Kisah kemanusiaan lainnya masih berasal dari Afrika. Tepatnya di Senegal yaitu Sadio Mane. Bintang Munchen tersebut tercatat telah membangun beberapa fasilitas umum di negaranya dengan biaya pribadi yang berasal dari gajinya bermain sepakbola.

Di antaranya adalah sebuah rumah sakit dengan estimasi biaya sebesar 445 ribu poundsterling atau sekitar Rp 8 miliar.

Mane juga membangun sekolah dengan biaya 250 ribu euro atau sekitar Rp 3,9 miliar. Tak hanya itu, ia juga membangun Kantor Pos, Masjid, SPBU dan jaringan internet 4G di kampung halamannya, Bambali.

Itulah sederet kisah kemanusian dalam sepakbola. Akan tetapi, sepakbola tidak hanya murni olahraga yang selalu bersikap netral. Sadar atau tidak, di sana ada kepentingan politik yang terselubung.

Pada saat perhelatan Piala Dunia Qatar tahun 2022 lalu misalnya, negara-negara Eropa dan barat protes ke federasi sepakbola dunia (FIFA), yang mana mereka meminta agar Timnas Rusia tidak diikut sertakan dalam ajang empat tahunan tersebut.

Akhirnya, dengan alasan kemanusiaan dan kejahatan atas invasi yang dilakukan terhadap Ukraina, timnas Rusia diberikan sanksi dengan dicoret atau tidak diperbolehkan mengikuti Piala Dunia Qatar.

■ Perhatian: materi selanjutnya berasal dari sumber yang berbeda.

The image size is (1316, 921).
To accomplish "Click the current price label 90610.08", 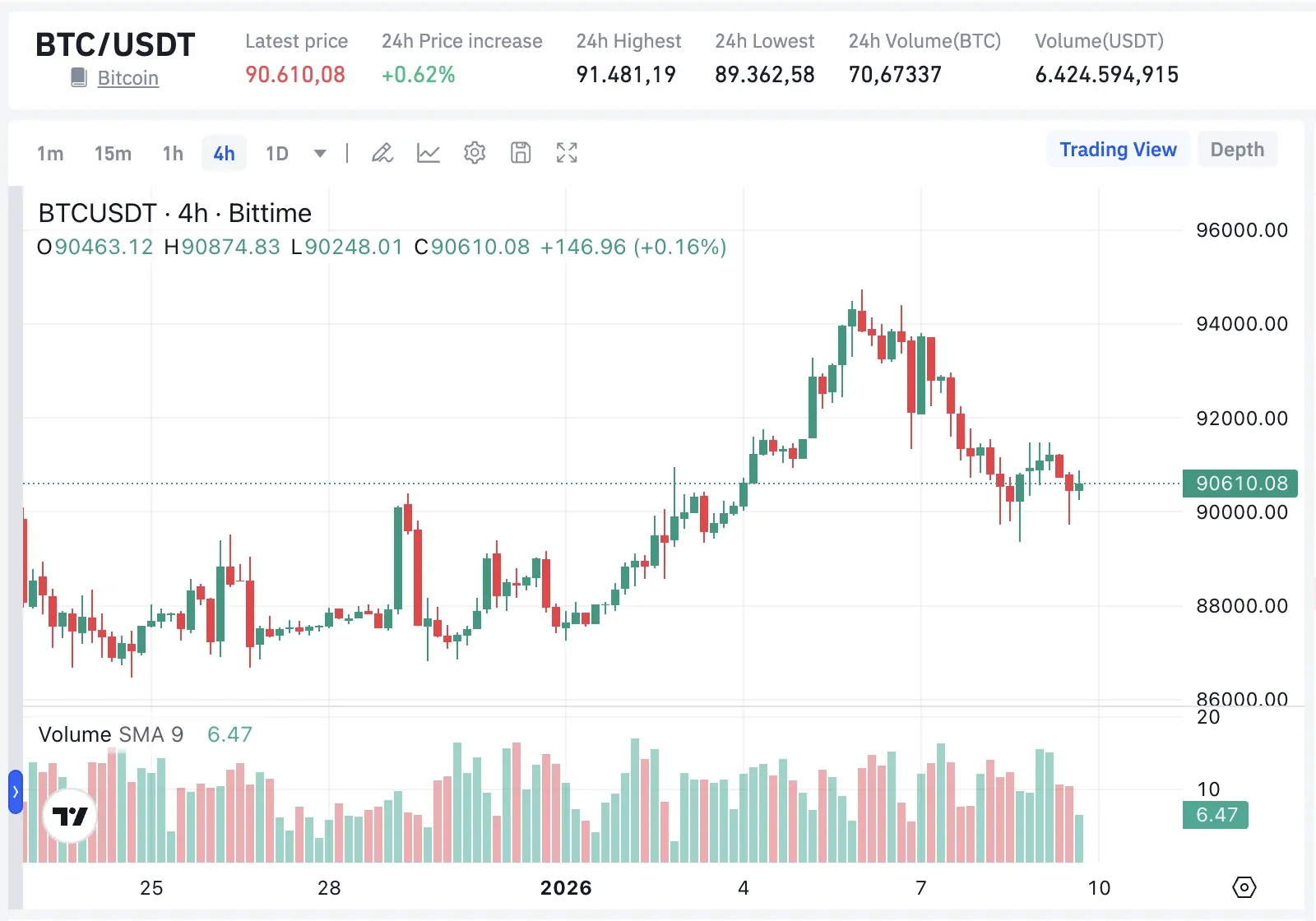I will pyautogui.click(x=1239, y=484).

Well, alasan ini sangat masuk akal dan tentu sebagai manusia, kami sangat setuju. Setidaknya akan memberikan efek jera dan mungkin akan menumbuhkan rasa empati.

Tapi anehnya, pada perhelatan piala dunia U-20 yang akan digelar di Indonesia kali ini, salah satu pesertanya adalah negara yang menginvasi Palestina sejak tahun 1948, kurang lebih 75 tahun kalau dihitung, dan telah menelan korban ribuan bahkan jutaan nyawa.

Nah lucu kan? Tapi dari sinilah kita tahu, letak sisi politis dunia sepakbola, dimana ada kesan keberpihakan yang dilakukan oleh federasi sepakbola dunia terhadap negara tertentu, sekalipun mereka memiliki kasus kejahatan yang sama atau bahkan lebih besar dari negara lainnya.

Jika memang ingin memandang sepakbola dari sisi kemanusiaan, maka harus adil. Negara yang melakukan invasi ke negara lain, semuanya adalah penjahat dan harus diberikan sanksi.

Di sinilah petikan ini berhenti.